The maximum limits and optimal values of PV system output powers are installed at the distribution system for determining the limit violation probabilities in UTHD, UIHDh, and URMS for different CLs to validate the effectiveness of optimization results. This has been done by performing the admittance matrix-based harmonic power flow for 1000 electricity loads and solar radiation states with MCS. The limit violation probabilities have been presented in Table 7.

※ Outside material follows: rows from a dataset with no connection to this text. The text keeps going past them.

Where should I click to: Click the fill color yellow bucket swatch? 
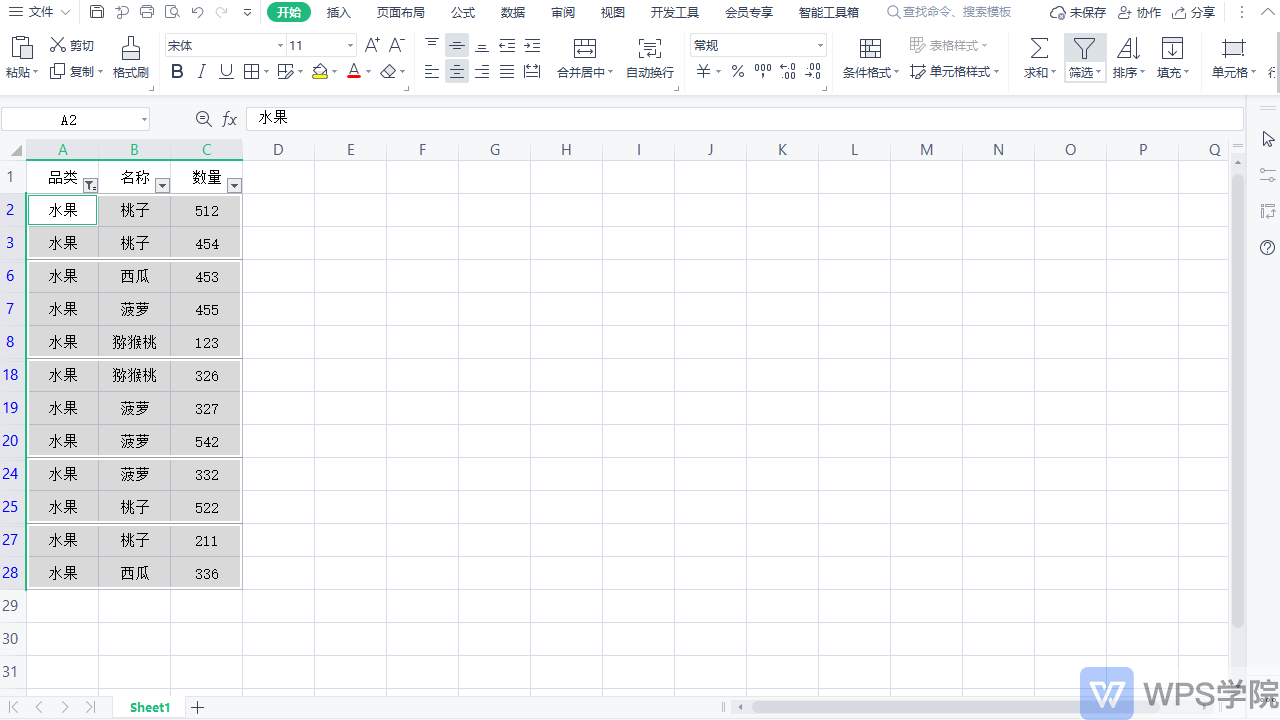319,71
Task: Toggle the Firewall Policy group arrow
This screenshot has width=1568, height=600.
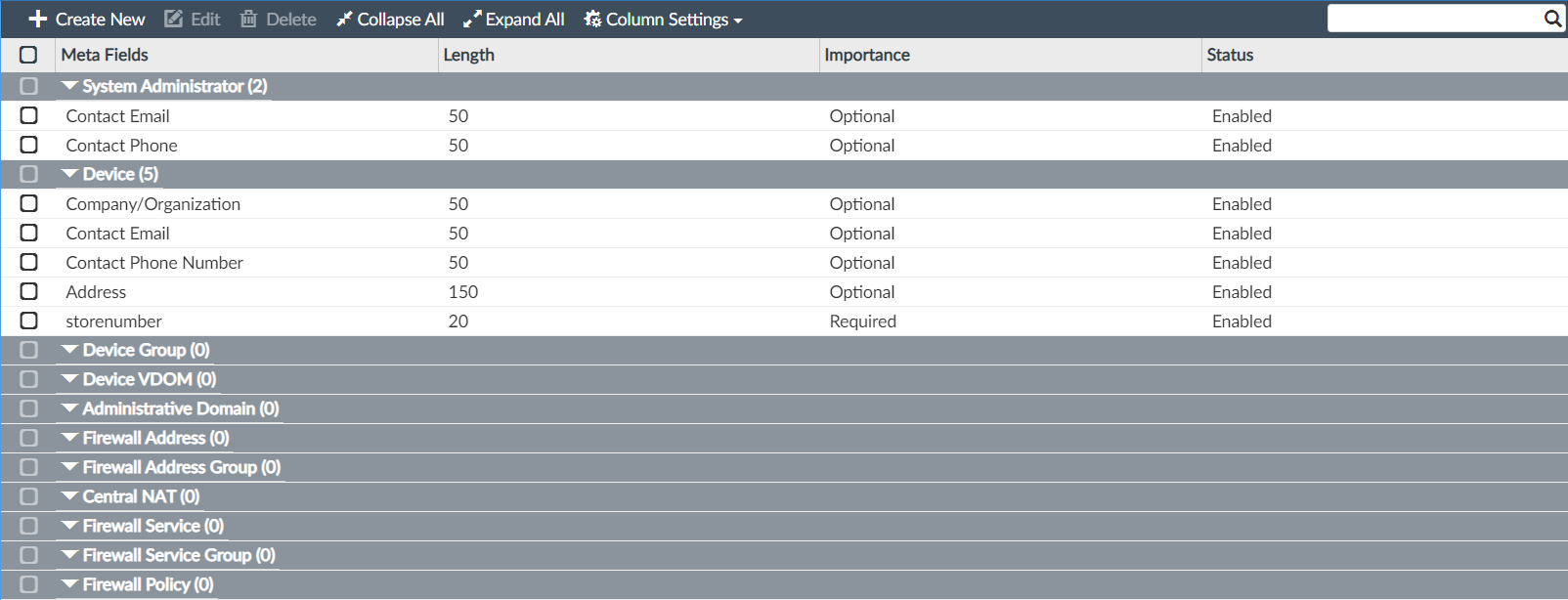Action: pyautogui.click(x=69, y=584)
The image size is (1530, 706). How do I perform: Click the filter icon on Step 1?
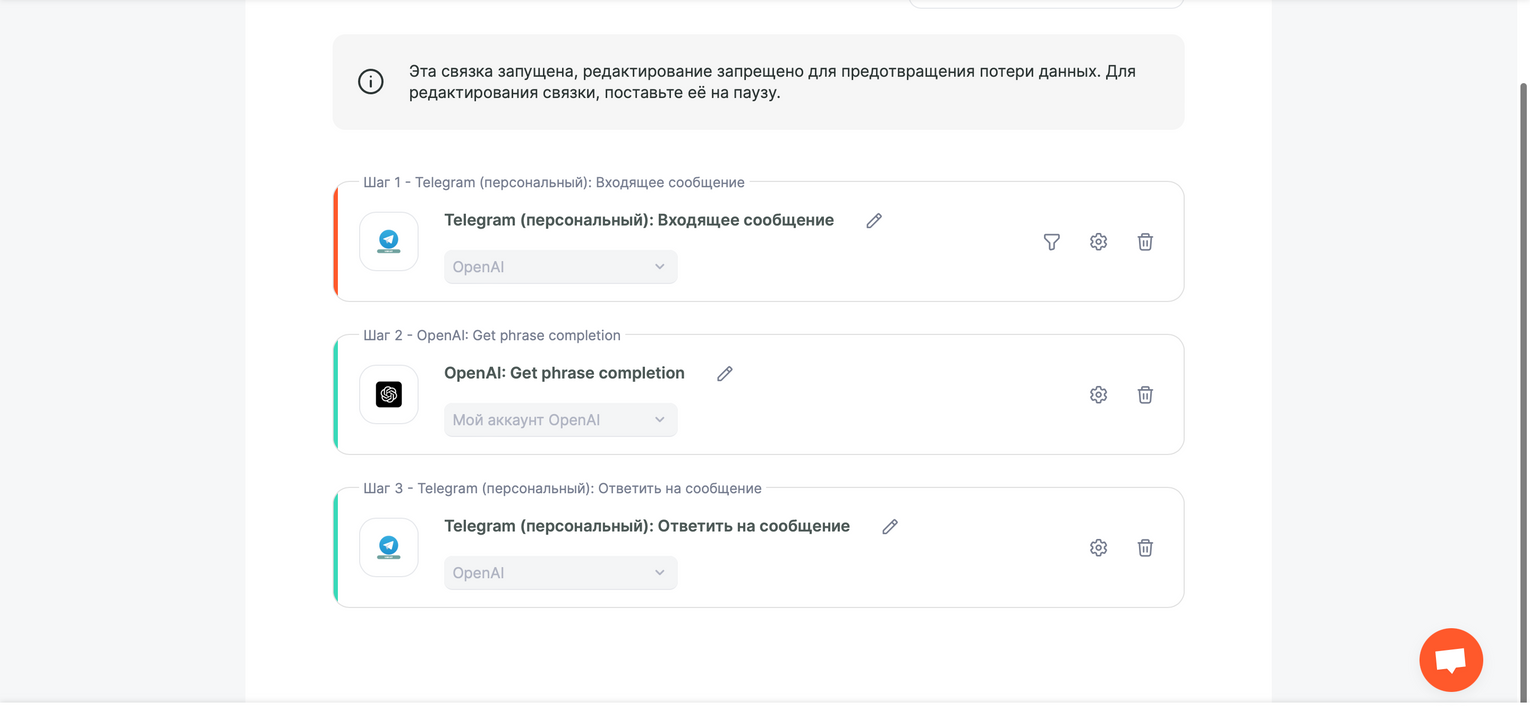[x=1051, y=242]
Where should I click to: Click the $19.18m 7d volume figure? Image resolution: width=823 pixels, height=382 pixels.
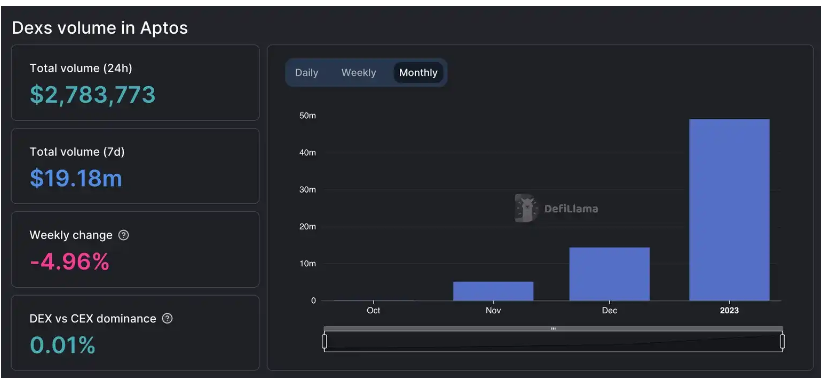(76, 178)
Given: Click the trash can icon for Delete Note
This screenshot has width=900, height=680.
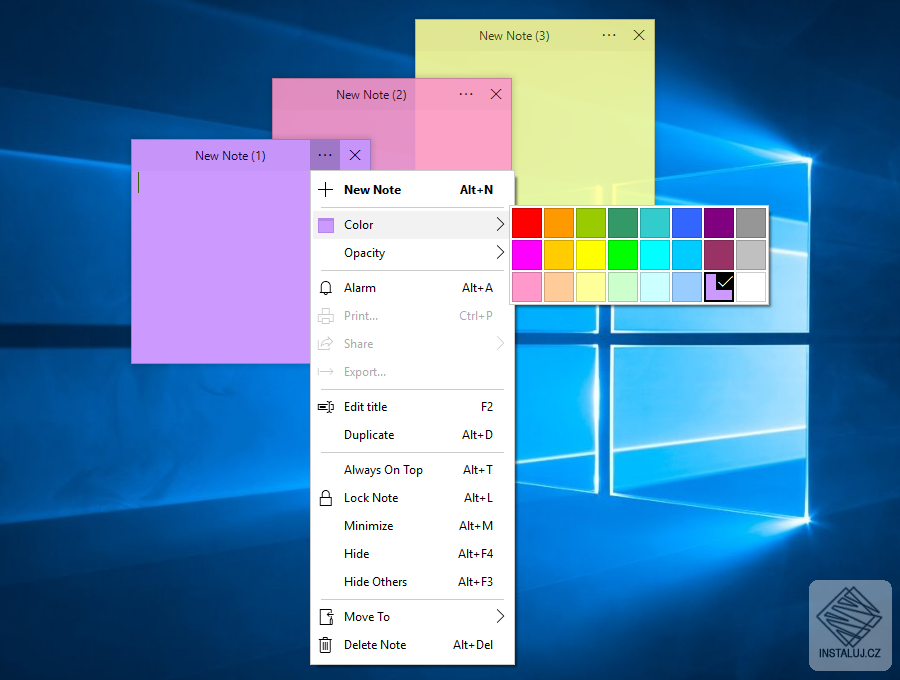Looking at the screenshot, I should tap(325, 645).
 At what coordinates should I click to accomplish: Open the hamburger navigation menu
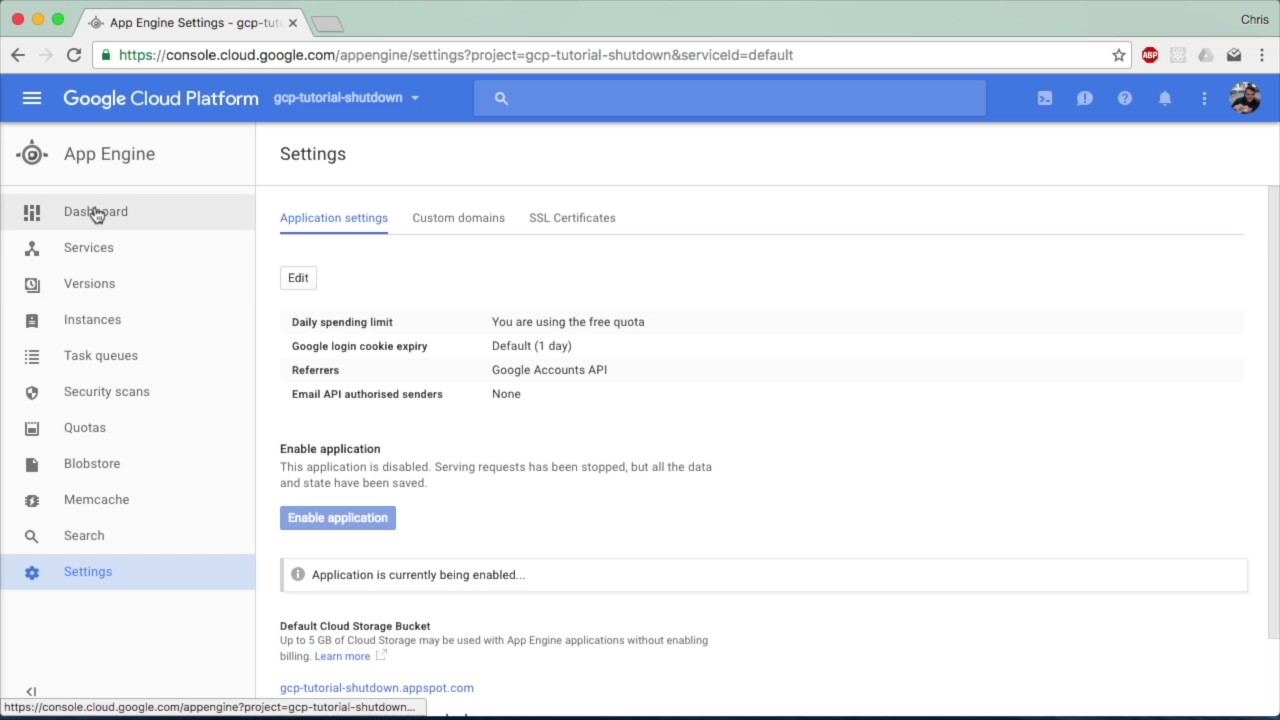pos(32,98)
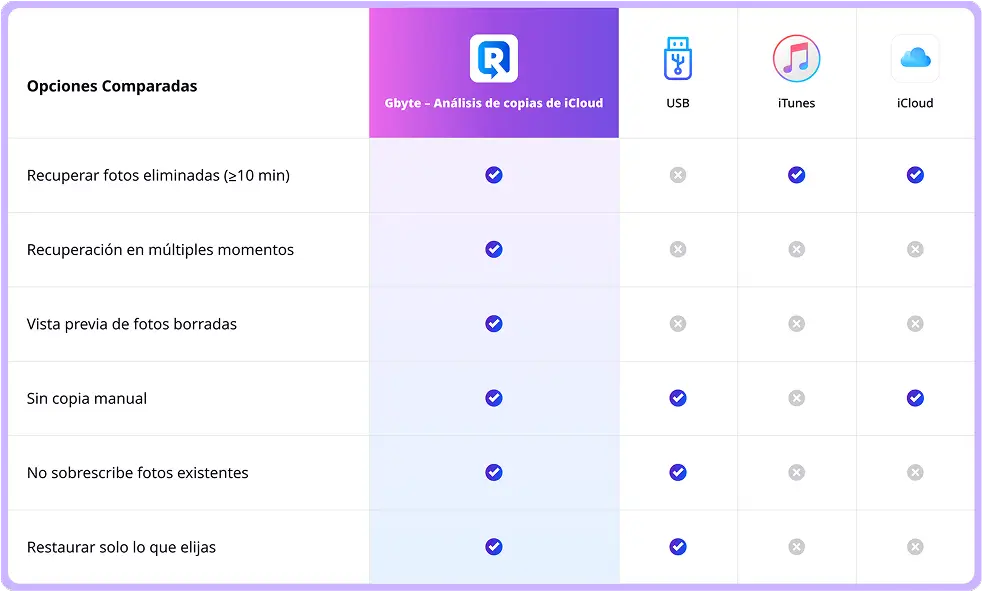Click USB gray cross for Recuperar fotos eliminadas
This screenshot has height=591, width=982.
678,175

Table 7 Limit violation probabilities for harmonic parameters

As shown in Table 7, the harmonic-based chance constraint violations have been determined for UTHD and UIHD5 when integrating the maximum limits of PV system output powers. The alleviation of limit violation probabilities has been provided by the optimal values of PV system output powers. The UTHD violation probabilities have been completely mitigated by these optimal output powers. Moreover, the IUHD5 violation probabilities have been maintained to be within their limits for 0.85, 0.90, 0.95, and 0.99 CLs. The limit violation probabilities have not been observed for UIHDhs excluding the 5th harmonic and URMS before and after stochastic optimization. The harmonic-based chance constraint violations have been satisfied within their limits by the optimal PV system capacities for all CLs. The cumulative distribution functions of UTHD, UIHD5, and URMS at bus 14 of the distribution system have been presented in Fig. 9 by taking into account different CLs. The bus 14 is one of the most sensitive buses for harmonic currents in the distribution system. As given in Fig. 9, the UTHD, UIHD5, and URMS violation probabilities have been obtained within the limits of the optimal PV system capacities.

Fig. 9
figure 9

The cumulative distribution functions of harmonic parameters at bus 14 of the distribution grid

Enhancements in minimizing harmonics and power losses are the critical and major issues that are faced by power networks as a result of solar PV systems and demand uncertainties. A variety of benefits, including reductions in these problems, can be offered by the incorporation of PV in the electricity grids when the PV can be integrated in an optimal manner. The electricity network can be potentially affected by the significant number of PV systems hosting this network. This would make optimal power loss essential for ensuring the grid continues to function in a secure manner. How the applicant PV systems can be deployed in terms of optimal capacities is a matter of optimal power loss to be resolved. Improvements in terms of power losses and harmonics-related issues can be observed when the appropriate planning is implemented. The problem of power grid loss minimization by taking into account harmonic distortion and PV system size scheduling has been the focus of this present study, with consideration of stochastic techniques.

Scenario 2

In scenario 2, PV system capacities have been obtained by taking into account 0.85, 0.90, 0.95, and 0.99 CLs for UTHD, UIHDh, and URMS in the stochastic optimization structure. The optimal output powers of PV systems have been illustrated in Table 8 for different CLs by performing a probabilistic optimization framework.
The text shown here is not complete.